I have this data:
date | visitor_id | total_payment |
---|---|---|
2022-01-01 | A | 20 |
2022-01-01 | B | 15 |
2022-01-01 | C | 20 |
2022-01-02 | B | 10 |
2022-01-02 | D | 25 |
I'd like to have daily count of visitor with total_payment equal or greater than 20$, with that being said, result I'm hoping is:
date | count_visitor |
---|---|
2022-01-01 | 2 |
2022-01-02 | 4 |
2022-01-01 is 2 because only A and C have payment more than 20$, however on 2022-01-02 additional 2 more because B is 35$ (sum) and D is 25$.
Is there any possible query for this? I hope I'm clear on my description. Thank you in advance.
CodePudding user response:
You can use this query as solution. First, I calculate cumulative payments of each user. Then, I find the minimum date for each user that exceeds 20$ cumulative payment. At the last step, I count number of users for each minimum date, and also accumulate that number. In the output you don't have to have first_day_users column, but I kept it to make it easier to understand the code.
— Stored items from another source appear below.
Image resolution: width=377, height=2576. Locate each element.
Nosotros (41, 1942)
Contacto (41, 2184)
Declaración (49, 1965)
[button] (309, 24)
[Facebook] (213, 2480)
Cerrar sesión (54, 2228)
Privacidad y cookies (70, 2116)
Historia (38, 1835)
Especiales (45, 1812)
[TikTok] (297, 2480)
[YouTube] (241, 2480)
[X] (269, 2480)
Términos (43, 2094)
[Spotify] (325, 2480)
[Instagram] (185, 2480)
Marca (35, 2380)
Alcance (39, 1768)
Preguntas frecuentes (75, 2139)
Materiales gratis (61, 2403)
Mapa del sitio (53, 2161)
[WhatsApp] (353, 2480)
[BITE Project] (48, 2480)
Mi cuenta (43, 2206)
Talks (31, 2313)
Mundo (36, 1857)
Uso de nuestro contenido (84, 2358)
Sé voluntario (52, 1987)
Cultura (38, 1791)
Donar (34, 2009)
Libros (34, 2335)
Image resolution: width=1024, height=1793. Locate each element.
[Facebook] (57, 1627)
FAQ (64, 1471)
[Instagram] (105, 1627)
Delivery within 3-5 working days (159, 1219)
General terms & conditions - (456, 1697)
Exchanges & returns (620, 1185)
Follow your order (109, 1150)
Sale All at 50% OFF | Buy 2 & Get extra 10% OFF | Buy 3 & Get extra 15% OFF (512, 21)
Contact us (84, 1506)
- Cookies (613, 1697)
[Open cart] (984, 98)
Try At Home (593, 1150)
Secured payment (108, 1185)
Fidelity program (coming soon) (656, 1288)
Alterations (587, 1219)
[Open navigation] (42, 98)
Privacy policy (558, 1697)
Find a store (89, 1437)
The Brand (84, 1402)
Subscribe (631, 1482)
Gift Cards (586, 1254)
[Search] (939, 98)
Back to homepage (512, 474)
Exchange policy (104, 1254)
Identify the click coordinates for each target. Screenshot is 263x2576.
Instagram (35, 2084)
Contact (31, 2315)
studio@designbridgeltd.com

So the output looks like that:
WITH
data AS(
SELECT "2022-01-01" AS date, "A" AS visitor_id, 20 AS total_payment UNION ALL
SELECT "2022-01-01" AS date, "B" AS visitor_id, 15 AS total_payment UNION ALL
SELECT "2022-01-01" AS date, "C" AS visitor_id, 20 AS total_payment UNION ALL
SELECT "2022-01-02" AS date, "B" AS visitor_id, 10 AS total_payment UNION ALL
SELECT "2022-01-02" AS date, "D" AS visitor_id, 25 AS total_payment
),
user_cumulatives as
(
SELECT
visitor_id,
date,
SUM(total_payment) OVER (PARTITION BY visitor_id ORDER BY date) as cumulative_payment
FROM data
),
user_first_dates as
(
select visitor_id, min(date) as date
from user_cumulatives
where cumulative_payment >= 20
group by 1
)
select date, count(*) as first_day_users, sum(count(*)) over (order by date) as count_visitor
from user_first_dates
group by 1
order by date
CodePudding user response:
Welcome @Indri
The query below will give you a running sum of the rows per day where the total_amount
of greater than of equal to 20, I believe this should give you the answer you are looking for:
WITH data AS(
SELECT "2022-01-01" AS date, "A" AS visitor_id, 20 AS total_payment
UNION ALL
SELECT "2022-01-01" AS date, "B" AS visitor_id, 15 AS total_payment
UNION ALL
SELECT "2022-01-01" AS date, "C" AS visitor_id, 20 AS total_payment
UNION ALL
SELECT "2022-01-02" AS date, "A" AS visitor_id, 10 AS total_payment
UNION ALL
SELECT "2022-01-02" AS date, "D" AS visitor_id, 25 AS total_payment
)
SELECT
*,
COUNT(*) OVER(ORDER BY date)
FROM data
WHERE total_payment >= 20